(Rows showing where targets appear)
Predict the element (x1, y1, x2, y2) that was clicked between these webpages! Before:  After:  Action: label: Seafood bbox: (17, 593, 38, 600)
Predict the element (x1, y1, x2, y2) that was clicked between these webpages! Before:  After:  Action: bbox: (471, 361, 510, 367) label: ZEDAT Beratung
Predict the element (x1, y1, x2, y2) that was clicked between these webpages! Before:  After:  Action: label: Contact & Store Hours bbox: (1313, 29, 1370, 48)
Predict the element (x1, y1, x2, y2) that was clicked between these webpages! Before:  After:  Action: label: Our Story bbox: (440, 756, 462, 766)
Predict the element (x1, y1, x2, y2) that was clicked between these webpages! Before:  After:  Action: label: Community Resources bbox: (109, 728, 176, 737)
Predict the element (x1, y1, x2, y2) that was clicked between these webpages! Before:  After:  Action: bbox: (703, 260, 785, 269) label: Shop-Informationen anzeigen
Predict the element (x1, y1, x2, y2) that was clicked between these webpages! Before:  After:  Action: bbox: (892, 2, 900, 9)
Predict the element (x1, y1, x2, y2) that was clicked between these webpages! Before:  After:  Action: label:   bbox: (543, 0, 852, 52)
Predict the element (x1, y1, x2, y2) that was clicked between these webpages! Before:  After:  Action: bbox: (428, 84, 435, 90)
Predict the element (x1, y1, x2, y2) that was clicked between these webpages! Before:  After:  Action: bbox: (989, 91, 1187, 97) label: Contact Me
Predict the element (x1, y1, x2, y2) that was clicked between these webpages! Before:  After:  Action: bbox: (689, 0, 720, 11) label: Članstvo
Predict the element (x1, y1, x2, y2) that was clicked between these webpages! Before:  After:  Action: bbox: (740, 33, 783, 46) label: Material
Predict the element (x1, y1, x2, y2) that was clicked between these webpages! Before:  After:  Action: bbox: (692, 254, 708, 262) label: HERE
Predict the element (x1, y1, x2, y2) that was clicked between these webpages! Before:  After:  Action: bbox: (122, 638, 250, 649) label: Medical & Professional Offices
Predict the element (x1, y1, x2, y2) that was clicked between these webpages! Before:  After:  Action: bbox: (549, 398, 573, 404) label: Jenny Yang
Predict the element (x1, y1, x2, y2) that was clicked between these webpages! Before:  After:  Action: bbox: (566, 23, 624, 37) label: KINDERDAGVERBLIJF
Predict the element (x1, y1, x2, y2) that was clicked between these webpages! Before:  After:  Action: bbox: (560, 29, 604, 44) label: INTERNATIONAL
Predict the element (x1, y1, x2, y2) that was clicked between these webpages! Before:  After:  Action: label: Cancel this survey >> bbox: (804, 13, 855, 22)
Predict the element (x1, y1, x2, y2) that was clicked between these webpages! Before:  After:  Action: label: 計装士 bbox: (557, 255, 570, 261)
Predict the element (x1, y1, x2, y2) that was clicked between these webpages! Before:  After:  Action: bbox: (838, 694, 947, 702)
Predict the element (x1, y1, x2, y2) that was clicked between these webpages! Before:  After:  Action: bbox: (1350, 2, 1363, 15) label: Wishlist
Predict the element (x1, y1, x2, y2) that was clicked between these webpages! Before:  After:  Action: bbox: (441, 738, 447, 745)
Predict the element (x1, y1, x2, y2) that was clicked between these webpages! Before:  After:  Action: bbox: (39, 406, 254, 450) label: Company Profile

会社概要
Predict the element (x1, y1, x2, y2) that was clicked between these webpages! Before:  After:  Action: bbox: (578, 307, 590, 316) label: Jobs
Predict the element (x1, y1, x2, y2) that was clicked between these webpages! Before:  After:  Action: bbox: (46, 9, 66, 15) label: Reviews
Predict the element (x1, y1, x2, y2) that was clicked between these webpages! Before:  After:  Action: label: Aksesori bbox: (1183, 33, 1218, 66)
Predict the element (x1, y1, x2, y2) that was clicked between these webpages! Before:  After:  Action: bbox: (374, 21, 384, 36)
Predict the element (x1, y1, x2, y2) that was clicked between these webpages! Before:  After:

WORK TO BE COMPLETED:
Copy word for word the part of the items that runs from the start through the line containing "728, 176, 737)", including that line.

COMPLETED EXERCISE:
Predict the element (x1, y1, x2, y2) that was clicked between these webpages! Before:  After:  Action: label: Seafood bbox: (17, 593, 38, 600)
Predict the element (x1, y1, x2, y2) that was clicked between these webpages! Before:  After:  Action: bbox: (471, 361, 510, 367) label: ZEDAT Beratung
Predict the element (x1, y1, x2, y2) that was clicked between these webpages! Before:  After:  Action: label: Contact & Store Hours bbox: (1313, 29, 1370, 48)
Predict the element (x1, y1, x2, y2) that was clicked between these webpages! Before:  After:  Action: label: Our Story bbox: (440, 756, 462, 766)
Predict the element (x1, y1, x2, y2) that was clicked between these webpages! Before:  After:  Action: label: Community Resources bbox: (109, 728, 176, 737)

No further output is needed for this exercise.